4. Un Éducateur Et Un Leader En Puissance

Il est néanmoins obligé de se plier aux contraintes de la vie religieuse, souvent austère pour un jeune homme créatif et énergique comme lui. Frère Roger Texier nous confirme le caractère un peu rigide de la congrégation avant le concile Vatican II :

« Le conformisme religieux fait partie de l’obéissance et d’un certain respect de la tradition et de l’autorité, au terme de quoi toute prise d’initiative ou toute responsabilité qui est assumée par un sujet de la congrégation sans avoir l’aval, la bénédiction des autorités supérieures, risquent de passer pour indépendance, pour malvenue, et on risque aussitôt d’être suspect » 96 .

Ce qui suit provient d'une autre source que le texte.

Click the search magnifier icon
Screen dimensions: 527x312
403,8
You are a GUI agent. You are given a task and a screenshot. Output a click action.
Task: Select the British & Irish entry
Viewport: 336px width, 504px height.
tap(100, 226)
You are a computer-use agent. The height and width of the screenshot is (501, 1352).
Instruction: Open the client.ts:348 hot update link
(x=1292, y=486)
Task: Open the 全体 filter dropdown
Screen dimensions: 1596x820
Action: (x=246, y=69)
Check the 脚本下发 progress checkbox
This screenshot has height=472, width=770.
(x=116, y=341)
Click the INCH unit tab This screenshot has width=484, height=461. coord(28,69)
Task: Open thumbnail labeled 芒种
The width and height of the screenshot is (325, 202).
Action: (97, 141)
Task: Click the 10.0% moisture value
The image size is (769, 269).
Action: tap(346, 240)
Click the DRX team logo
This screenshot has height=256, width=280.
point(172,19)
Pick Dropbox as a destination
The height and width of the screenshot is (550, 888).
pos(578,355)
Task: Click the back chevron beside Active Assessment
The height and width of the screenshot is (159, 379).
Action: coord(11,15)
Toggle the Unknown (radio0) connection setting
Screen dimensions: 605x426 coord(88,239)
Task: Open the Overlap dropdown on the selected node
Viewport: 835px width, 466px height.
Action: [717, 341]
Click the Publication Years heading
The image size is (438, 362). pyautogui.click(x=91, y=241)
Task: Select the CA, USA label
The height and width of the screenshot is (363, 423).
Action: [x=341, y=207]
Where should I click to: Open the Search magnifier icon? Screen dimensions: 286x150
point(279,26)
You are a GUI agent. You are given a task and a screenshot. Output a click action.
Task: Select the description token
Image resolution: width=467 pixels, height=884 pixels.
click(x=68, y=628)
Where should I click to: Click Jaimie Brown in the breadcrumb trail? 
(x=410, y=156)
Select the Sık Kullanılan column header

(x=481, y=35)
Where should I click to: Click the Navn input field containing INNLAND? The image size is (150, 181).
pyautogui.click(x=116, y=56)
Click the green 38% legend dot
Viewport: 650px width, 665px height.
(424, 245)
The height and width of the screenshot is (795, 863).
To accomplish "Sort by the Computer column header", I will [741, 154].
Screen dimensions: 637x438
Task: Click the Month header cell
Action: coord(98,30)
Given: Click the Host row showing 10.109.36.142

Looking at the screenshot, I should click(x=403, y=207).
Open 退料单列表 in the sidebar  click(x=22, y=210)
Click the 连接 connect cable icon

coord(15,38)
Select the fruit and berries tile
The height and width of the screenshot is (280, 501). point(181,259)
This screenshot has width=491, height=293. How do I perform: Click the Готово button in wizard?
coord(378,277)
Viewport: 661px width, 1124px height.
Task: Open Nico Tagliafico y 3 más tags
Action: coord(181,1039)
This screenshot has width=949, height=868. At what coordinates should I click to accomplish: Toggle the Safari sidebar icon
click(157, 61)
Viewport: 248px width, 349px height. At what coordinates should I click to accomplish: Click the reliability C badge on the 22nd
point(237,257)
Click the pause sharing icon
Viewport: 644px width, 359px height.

En dépit de la rigidité de ce cadre, dans lequel il commence à se sentir à l’étroit, André ROCHAIS poursuit son parcours dans la même institution et son passage ne s’arrête pas à la formation puisqu’à l’âge de 17 ans et demi il commence à enseigner dans une classe d’élèves du primaire, à Saint Jean des Monts. Il est ainsi très vite appelé à transmettre ses connaissances et à exercer ses talents éducatifs, devenant peu à peu un expert en pédagogie, non par l’acquisition de savoirs théoriques, mais grâce aux fruits de son expérience empirique. En effet, cette manière d’éduquer les jeunes enseignants à la pédagogie procédait de la logique même de la congrégation et de ses finalités éducatives, plus implicites qu’explicites d’ailleurs.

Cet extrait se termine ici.